Haplo se frotó las manos con gesto ausente sobre la piedra de gobierno cubierta de runas. Ciudadela significaba «pequeña ciudad». Era otra palabra en el idioma de los Patryn y de los sartán. Ante él, el camino se abría, liso y despejado, en una dirección. Titanes: una palabra sartán para llamar a unos seres que utilizaban la magia sartán y preguntaban por las ciudadelas sartán. Y, en aquel punto, el camino lo conducía de cabeza a un muro de piedra.
Los sartán no habrían creado o adoptado nunca a unos seres tan malévolos y brutales. No los habrían dotado jamás de facultades mágicas... a menos, tal vez, que tuvieran la seguridad de poder controlarlos. Aquellos titanes desmandados, presas de aquella furia asesina... ¿eran tal vez una clara indicación de que los sartán habían desaparecido de aquel mundo como lo habían hecho (con una excepción) de Ariano?.
Haplo observó al hechicero. Zifnab dormía con la boca abierta y el sombrero se le deslizaba lentamente más abajo de la nariz. Un ronquido más potente que el resto hizo que el viejo aspirara el ajado fieltro, casi sofocándose. Entre toses y carraspeos, se incorporó de golpe y miró a su alrededor con aire suspicaz.
—¿Quién ha sido?.
Haplo apartó la vista y empezó a reconsiderar el asunto. Hasta aquel momento, el patryn sólo había conocido a un sartán, el torpe hombrecillo de Ariano que se hacía llamar Alfred Montbank.
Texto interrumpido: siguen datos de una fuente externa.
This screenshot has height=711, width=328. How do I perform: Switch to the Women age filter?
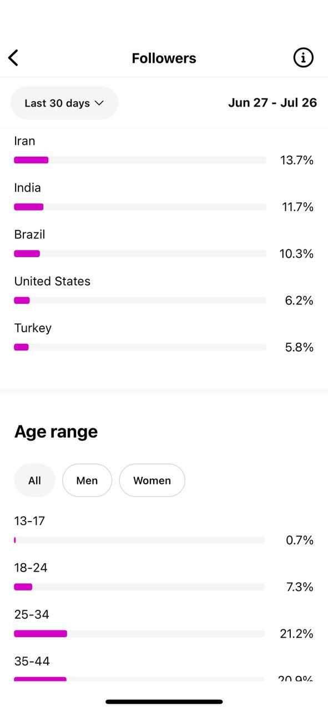pos(152,480)
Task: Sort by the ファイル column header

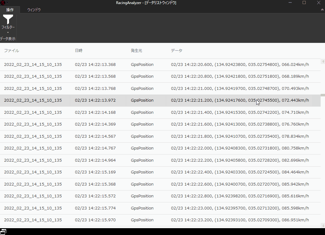Action: (x=12, y=50)
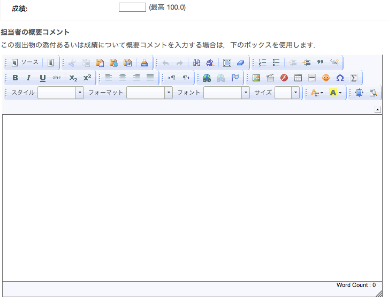Insert an image
The height and width of the screenshot is (302, 388).
[x=256, y=78]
Y, aunque no se había dado cuenta de ello en aquel instante, más adelante había alcanzado a comprender que había sentido cierta afinidad con Alfred. Aunque mortales enemigos, los dos eran extraños para el resto del mundo..., pero no lo eran entre sí.
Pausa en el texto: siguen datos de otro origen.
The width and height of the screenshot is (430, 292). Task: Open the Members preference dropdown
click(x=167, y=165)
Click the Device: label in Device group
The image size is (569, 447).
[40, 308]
Aquel viejo hechicero era un extraño. Para ser más preciso,
era
extraño. Probablemente, no era más que un chiflado, otro de aquellos profetas desquiciados e iluminados. Había desbaratado la magia de Haplo, pero era sabido que los locos hacían muchas cosas insólitas e inexplicables.
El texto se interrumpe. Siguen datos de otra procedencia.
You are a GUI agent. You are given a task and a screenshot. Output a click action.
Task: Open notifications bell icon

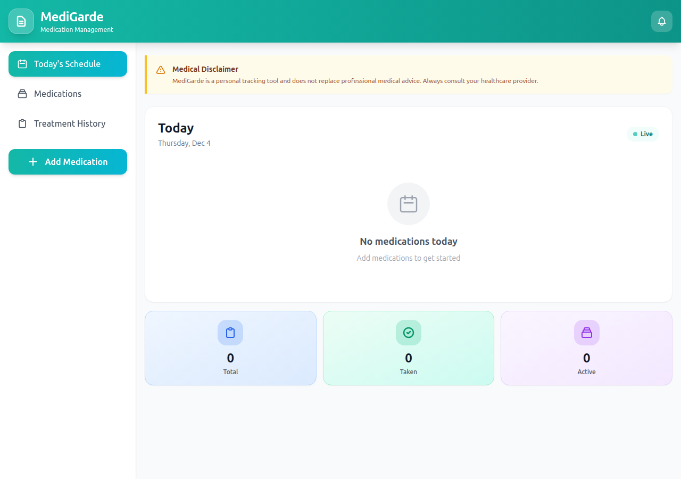(661, 21)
—¿Cómo terminaba la leyenda? —se le ocurrió preguntar mientras guiaba la nave en busca de un punto donde posarla.
—El titán encontraba el castillo, regresaba y se zampaba las cabezas de los niños —explicó Roland.
—¿Sabéis? —Intervino Rega en un murmullo—. Cuando era pequeña y oía esa historia, siempre sentía lástima del titán. Siempre me pareció que los niños se merecían su horrible destino. Pero ahora... —Sacudió la cabeza y unas lágrimas corrieron por sus mejillas.
—Nos acercamos a Equilan —anunció Paithan, adelantándose con cautela para asomarse por la claraboya—. Distingo el lago Enthial. Al menos, creo que es eso que brilla a lo lejos, ¿me equivoco? Vista desde arriba, el agua tiene un aspecto extraño.